Zachariah Mampilly is Director of African Studies and an Associate Professor of Political Science and International Studies at Vassar College. Mampilly was previously a Fulbright Visiting Professor at the University of Dar es Salaam in Tanzania. He is interested in the roles international organizations, particularly aid agencies, play within conflict zones, and in peacebuilding and reconstruction. He is the author of Rebel Rulers: Insurgent Governance and Civilian Life During War (Cornell 2011), and of Africa Uprising! Popular Politics and Unarmed Resistance (Zed Press 2015).
William Reno is a Professor of Political Science and the Director of African Studies at Northwestern University. Reno’s research focuses on the causes of political violence, specifically in Africa. He is interested in authoritarian regimes and the activities of insurgent groups, recently focusing on rebels’ framing of their aims to external audiences. Reno is the author of Warfare in Independent Africa (Cambridge 2011), as well as In Harm’s Way: African Counterinsurgency and Patronage in Politics with Chris Day.
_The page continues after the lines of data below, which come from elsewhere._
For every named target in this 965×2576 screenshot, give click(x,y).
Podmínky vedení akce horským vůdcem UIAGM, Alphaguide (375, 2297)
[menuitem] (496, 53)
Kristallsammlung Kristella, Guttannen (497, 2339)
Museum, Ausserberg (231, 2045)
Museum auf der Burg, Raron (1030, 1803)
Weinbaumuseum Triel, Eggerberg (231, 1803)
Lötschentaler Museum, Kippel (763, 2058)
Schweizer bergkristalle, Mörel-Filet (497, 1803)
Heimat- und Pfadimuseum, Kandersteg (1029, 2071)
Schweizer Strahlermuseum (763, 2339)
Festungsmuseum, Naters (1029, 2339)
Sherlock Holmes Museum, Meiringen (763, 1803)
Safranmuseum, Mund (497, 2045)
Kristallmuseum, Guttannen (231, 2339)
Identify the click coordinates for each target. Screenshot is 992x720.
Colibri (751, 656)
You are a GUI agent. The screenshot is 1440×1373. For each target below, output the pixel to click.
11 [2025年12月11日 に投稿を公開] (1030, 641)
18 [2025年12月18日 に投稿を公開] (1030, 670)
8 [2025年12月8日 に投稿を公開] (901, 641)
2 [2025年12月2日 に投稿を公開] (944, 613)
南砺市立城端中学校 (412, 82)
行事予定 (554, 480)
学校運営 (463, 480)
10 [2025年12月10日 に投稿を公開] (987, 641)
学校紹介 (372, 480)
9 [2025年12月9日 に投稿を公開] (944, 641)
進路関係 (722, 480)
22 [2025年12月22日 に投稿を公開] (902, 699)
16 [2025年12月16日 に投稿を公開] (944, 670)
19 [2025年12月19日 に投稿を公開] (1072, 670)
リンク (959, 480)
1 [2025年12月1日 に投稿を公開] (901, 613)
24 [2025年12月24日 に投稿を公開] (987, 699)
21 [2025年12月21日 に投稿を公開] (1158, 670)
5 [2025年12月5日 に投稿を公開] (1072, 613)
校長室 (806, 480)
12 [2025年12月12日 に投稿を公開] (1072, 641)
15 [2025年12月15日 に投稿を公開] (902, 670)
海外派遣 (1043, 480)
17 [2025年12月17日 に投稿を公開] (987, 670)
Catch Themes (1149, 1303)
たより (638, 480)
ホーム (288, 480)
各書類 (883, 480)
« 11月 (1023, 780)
Megan Stewart is an Assistant Professor of Transnational and International Security at American University’s School of International Service. She is a Pre-Doctoral Research Fellow at Brookings Institute for 2015-2016. Stewart’s research focuses on civil war processes, specifically examining rebel governing strategies and non-violent activities. She is interested in how these strategies shape domestic and international attitudes towards the rebel groups. Stewart’s work includes “Civil War as State Building: Determinants of Rebel Public Goods Provision,” and with Yu-Ming Liou “Do Good Borders Make Good Rebels? Foreign Territorial Control and Civilian Casualties.”